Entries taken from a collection
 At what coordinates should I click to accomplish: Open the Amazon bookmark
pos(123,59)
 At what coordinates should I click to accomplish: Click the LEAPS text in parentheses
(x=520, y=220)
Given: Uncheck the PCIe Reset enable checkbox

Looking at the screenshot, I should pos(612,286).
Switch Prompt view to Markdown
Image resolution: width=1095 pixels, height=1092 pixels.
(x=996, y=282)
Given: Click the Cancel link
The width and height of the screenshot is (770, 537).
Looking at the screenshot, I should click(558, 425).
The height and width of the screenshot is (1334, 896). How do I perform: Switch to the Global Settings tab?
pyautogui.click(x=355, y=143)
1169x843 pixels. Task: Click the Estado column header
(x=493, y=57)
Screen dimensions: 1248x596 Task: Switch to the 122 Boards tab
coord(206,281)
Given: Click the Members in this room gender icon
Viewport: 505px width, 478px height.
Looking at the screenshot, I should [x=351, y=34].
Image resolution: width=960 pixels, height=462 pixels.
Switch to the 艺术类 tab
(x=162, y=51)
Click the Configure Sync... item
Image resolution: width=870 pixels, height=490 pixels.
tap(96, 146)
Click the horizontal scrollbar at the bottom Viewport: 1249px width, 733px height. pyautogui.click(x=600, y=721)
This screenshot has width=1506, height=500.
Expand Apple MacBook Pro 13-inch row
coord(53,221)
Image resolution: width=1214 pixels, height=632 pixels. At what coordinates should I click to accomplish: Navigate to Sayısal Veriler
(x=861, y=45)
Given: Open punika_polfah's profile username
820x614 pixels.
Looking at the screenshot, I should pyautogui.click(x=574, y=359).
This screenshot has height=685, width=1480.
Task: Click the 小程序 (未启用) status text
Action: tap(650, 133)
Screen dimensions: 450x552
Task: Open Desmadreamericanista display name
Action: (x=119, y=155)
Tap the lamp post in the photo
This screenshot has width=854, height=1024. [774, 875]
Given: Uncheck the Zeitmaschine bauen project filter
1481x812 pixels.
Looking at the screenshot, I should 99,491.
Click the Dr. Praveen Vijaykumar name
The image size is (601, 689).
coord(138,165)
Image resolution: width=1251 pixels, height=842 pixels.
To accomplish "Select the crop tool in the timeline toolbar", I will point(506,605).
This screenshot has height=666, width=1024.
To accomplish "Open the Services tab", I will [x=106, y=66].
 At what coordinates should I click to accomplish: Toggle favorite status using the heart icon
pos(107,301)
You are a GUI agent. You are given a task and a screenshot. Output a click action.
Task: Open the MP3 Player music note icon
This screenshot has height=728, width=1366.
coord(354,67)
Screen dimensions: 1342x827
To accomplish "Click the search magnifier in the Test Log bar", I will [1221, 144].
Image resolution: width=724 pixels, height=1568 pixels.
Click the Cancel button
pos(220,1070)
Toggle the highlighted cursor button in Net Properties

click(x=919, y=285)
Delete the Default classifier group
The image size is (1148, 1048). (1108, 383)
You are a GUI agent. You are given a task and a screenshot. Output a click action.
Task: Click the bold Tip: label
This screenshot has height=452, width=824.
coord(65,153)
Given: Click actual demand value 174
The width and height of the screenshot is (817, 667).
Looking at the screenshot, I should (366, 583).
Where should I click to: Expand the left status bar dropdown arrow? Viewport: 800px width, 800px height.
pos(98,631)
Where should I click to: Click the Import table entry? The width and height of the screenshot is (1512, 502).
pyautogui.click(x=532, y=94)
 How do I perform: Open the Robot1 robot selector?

# The task
Repeat each record in full; every line must match exactly.

# Answer to this task
 At what coordinates should I click to accomplish: Open the Amazon bookmark
pos(123,59)
 At what coordinates should I click to accomplish: Click the LEAPS text in parentheses
(x=520, y=220)
Given: Uncheck the PCIe Reset enable checkbox

Looking at the screenshot, I should pos(612,286).
Switch Prompt view to Markdown
Image resolution: width=1095 pixels, height=1092 pixels.
(x=996, y=282)
Given: Click the Cancel link
The width and height of the screenshot is (770, 537).
Looking at the screenshot, I should click(558, 425).
The height and width of the screenshot is (1334, 896). How do I perform: Switch to the Global Settings tab?
pyautogui.click(x=355, y=143)
1169x843 pixels. Task: Click the Estado column header
(x=493, y=57)
Screen dimensions: 1248x596 Task: Switch to the 122 Boards tab
coord(206,281)
Given: Click the Members in this room gender icon
Viewport: 505px width, 478px height.
Looking at the screenshot, I should [x=351, y=34].
Image resolution: width=960 pixels, height=462 pixels.
Switch to the 艺术类 tab
(x=162, y=51)
Click the Configure Sync... item
Image resolution: width=870 pixels, height=490 pixels.
tap(96, 146)
Click the horizontal scrollbar at the bottom Viewport: 1249px width, 733px height. pyautogui.click(x=600, y=721)
This screenshot has width=1506, height=500.
Expand Apple MacBook Pro 13-inch row
coord(53,221)
Image resolution: width=1214 pixels, height=632 pixels. At what coordinates should I click to accomplish: Navigate to Sayısal Veriler
(x=861, y=45)
Given: Open punika_polfah's profile username
820x614 pixels.
Looking at the screenshot, I should pyautogui.click(x=574, y=359).
This screenshot has height=685, width=1480.
Task: Click the 小程序 (未启用) status text
Action: tap(650, 133)
Screen dimensions: 450x552
Task: Open Desmadreamericanista display name
Action: (x=119, y=155)
Tap the lamp post in the photo
This screenshot has width=854, height=1024. [774, 875]
Given: Uncheck the Zeitmaschine bauen project filter
1481x812 pixels.
Looking at the screenshot, I should 99,491.
Click the Dr. Praveen Vijaykumar name
The image size is (601, 689).
coord(138,165)
Image resolution: width=1251 pixels, height=842 pixels.
To accomplish "Select the crop tool in the timeline toolbar", I will point(506,605).
This screenshot has height=666, width=1024.
To accomplish "Open the Services tab", I will [x=106, y=66].
 At what coordinates should I click to accomplish: Toggle favorite status using the heart icon
pos(107,301)
You are a GUI agent. You are given a task and a screenshot. Output a click action.
Task: Open the MP3 Player music note icon
This screenshot has height=728, width=1366.
coord(354,67)
Screen dimensions: 1342x827
To accomplish "Click the search magnifier in the Test Log bar", I will [1221, 144].
Image resolution: width=724 pixels, height=1568 pixels.
Click the Cancel button
pos(220,1070)
Toggle the highlighted cursor button in Net Properties

click(x=919, y=285)
Delete the Default classifier group
The image size is (1148, 1048). (1108, 383)
You are a GUI agent. You are given a task and a screenshot. Output a click action.
Task: Click the bold Tip: label
This screenshot has height=452, width=824.
coord(65,153)
Given: Click actual demand value 174
The width and height of the screenshot is (817, 667).
Looking at the screenshot, I should (366, 583).
Where should I click to: Expand the left status bar dropdown arrow? Viewport: 800px width, 800px height.
pos(98,631)
Where should I click to: Click the Import table entry? The width and height of the screenshot is (1512, 502).
pyautogui.click(x=532, y=94)
 How do I perform: Open the Robot1 robot selector?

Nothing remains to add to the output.